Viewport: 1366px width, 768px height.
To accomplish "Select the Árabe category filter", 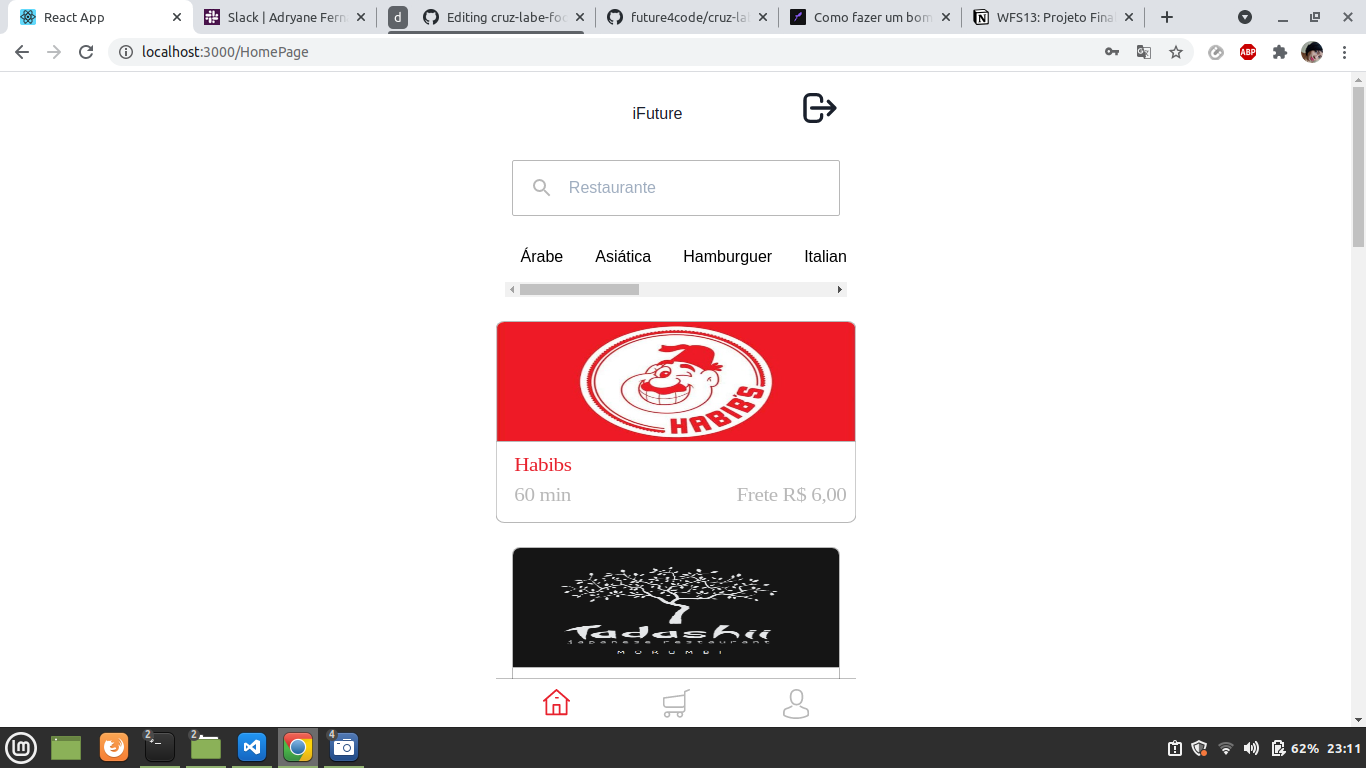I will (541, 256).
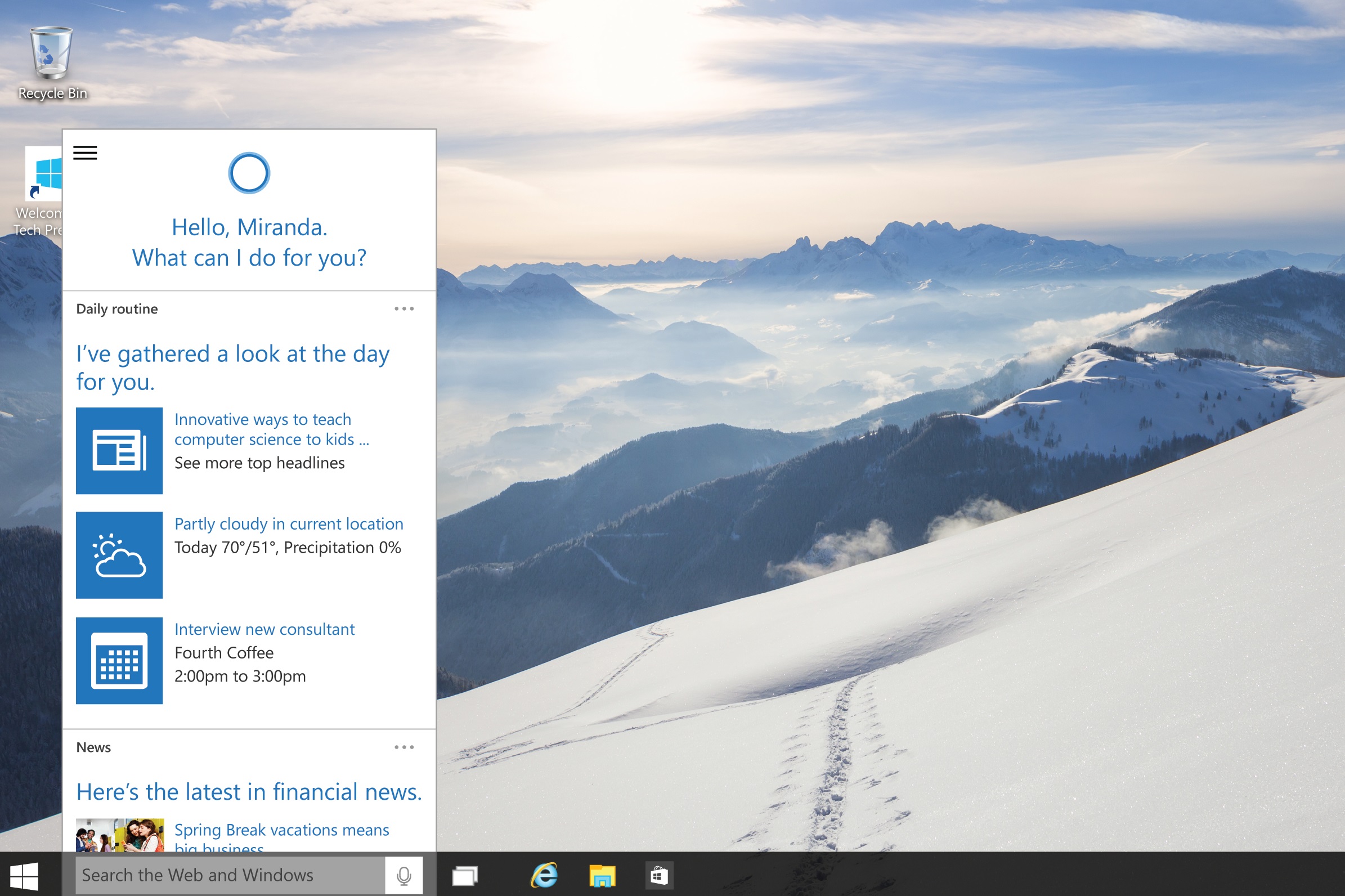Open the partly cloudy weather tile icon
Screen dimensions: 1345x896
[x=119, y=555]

-----

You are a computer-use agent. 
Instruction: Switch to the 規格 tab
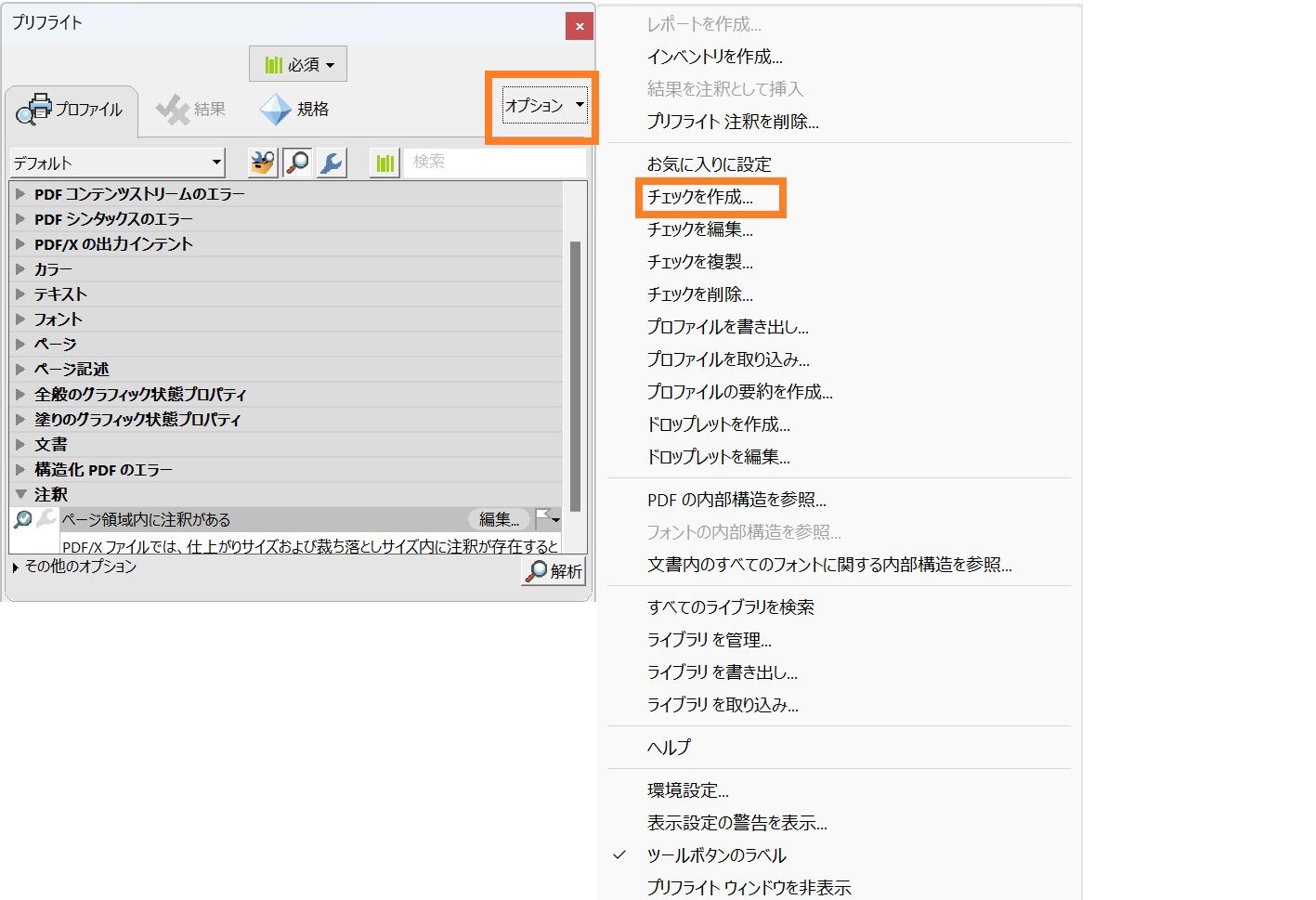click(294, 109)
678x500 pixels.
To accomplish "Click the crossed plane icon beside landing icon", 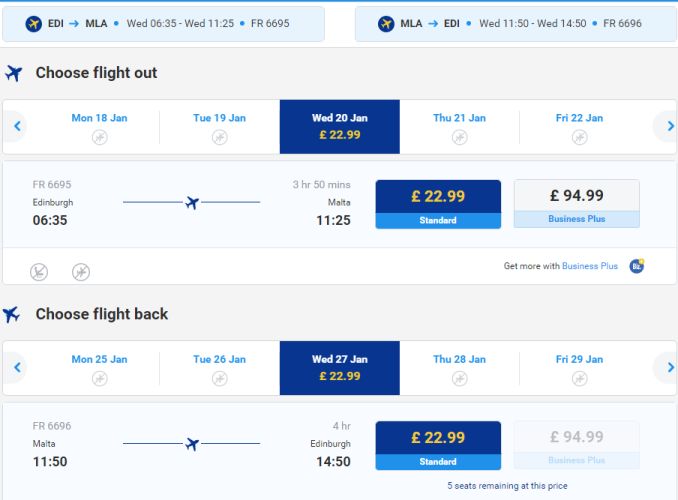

-----

- **TASK OBJECTIVE**: Using the data above, retype exactly the lines from the line with "You are a computer-use agent." to the line with "the crossed plane", inclusive. No pictures and nothing else.

- **EXPECTED ANSWER**:
You are a computer-use agent. 
Instruction: Switch to the 規格 tab
click(294, 109)
678x500 pixels.
To accomplish "Click the crossed plane icon beside landing icon", 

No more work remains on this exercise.